Sidang yang dipimpin Hakim Luasia Amping tersebut digelar di ruang sidang Cakra. Sejumlah pihak pun datang untuk menyaksikan sidang yang berlangsung dari pukul 09.00 Wib hingga pukul 11.45 Wib itu.
Jaksa Penuntut Umum, Mila Susilawati menuturkan, dalam agenda tersebut dihadirkan sejumlah saksi untuk memberikan keterangan terkait pemberian sembako, saweran, dan penyampaian program dalam kegiatan kunjungan AA ke salah satu Madrasah di Cugenang.
Menurutnya, para saksi membenarkan jika ada paket sembako serta uang saweran yang diberikan kepada setiap yang hadir.
“Saksi yang terdiri dari warga, Bawaslu, dan KPU. Dari penuturan saksi di lapangan terutama warga, mengiyakan adanya sembako dan saweran Rp 2.000,” ungkap Mila kepada wartawan usai sidang.
Dia menuturkan, rencananya sidang pembuktian akan digelar pada Senin (17/12). Pihaknya akan juga menghadirkan lagi sejumlah saksi. “Total ada 14 saksi yang kami hadirkan, dibagi di sidang hari ini dan untuk pekan depan,” ucapnya.
Dia menjelaskan, dugaan atas pelanggaran pemilu tersebut, AA diduga melanggar UU no 7 tahun 2017 pasal 523 ayat (1) yaitu, setiap pelaksana, peserta, dan/atau tim kampanye pemilu yang dengan sengaja menjanjikan atau memberikan uang atau materi lainnya sebagai imbalan kepada peserta kampanye secara langsung ataupun tidak langsung.
Adapun pasal 280 ayat 1 hurup j menyatakan. Pelaksana, peserta, dan tim kampanye dilarang menjanjikan atau memberikan uang atau materi lainnya kepada peserta pemilu.
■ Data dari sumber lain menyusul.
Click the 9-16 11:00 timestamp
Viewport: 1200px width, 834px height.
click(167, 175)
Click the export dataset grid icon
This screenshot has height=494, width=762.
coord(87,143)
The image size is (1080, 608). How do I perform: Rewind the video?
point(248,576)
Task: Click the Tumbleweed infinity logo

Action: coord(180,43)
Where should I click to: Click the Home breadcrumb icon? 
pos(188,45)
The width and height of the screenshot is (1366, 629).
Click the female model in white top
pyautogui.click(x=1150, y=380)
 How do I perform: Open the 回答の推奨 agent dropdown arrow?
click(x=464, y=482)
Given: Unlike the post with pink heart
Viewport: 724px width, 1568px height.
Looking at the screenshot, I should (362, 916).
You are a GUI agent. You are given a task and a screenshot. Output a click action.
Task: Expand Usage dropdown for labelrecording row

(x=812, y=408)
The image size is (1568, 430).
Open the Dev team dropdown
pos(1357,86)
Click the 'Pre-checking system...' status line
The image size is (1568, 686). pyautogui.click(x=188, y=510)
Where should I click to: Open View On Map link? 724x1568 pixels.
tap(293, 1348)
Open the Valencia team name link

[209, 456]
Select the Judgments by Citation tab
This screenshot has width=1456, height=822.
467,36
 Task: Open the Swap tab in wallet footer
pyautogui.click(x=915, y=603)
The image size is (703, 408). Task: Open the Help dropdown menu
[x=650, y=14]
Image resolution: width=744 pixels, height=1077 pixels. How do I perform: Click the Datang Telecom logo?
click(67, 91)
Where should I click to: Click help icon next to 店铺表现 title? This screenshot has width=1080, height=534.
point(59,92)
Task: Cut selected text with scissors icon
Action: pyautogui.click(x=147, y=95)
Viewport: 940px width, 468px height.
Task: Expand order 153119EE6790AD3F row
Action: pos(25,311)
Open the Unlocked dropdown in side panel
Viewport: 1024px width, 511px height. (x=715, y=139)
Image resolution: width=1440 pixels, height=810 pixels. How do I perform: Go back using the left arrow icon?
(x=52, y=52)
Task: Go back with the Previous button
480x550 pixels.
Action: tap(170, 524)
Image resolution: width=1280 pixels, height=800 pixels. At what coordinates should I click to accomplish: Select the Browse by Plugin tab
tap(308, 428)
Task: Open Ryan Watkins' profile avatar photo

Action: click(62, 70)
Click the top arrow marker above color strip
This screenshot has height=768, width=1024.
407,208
“Sebagaimana dimaksud dalam pasal 280 ayat 1 hurup j dipidana dengan pidana penjara paling lama 2 (dua) tahun dan denda paling banyak Rp 24.000.000,-,” ucapnya.
Sementara itu, Penasehat Hukum AA, Suhendra mengatakan, AA tidak melakukan politik uang atau melakukan pelanggaran pemilu. Pemberian sembako merupakan kebiasaan ketika bersilaturahmi dengan warga. “Sayangnya ini bertepatan dengan momentum politik, jadinya disalah artikan,” ungkap Suhendra.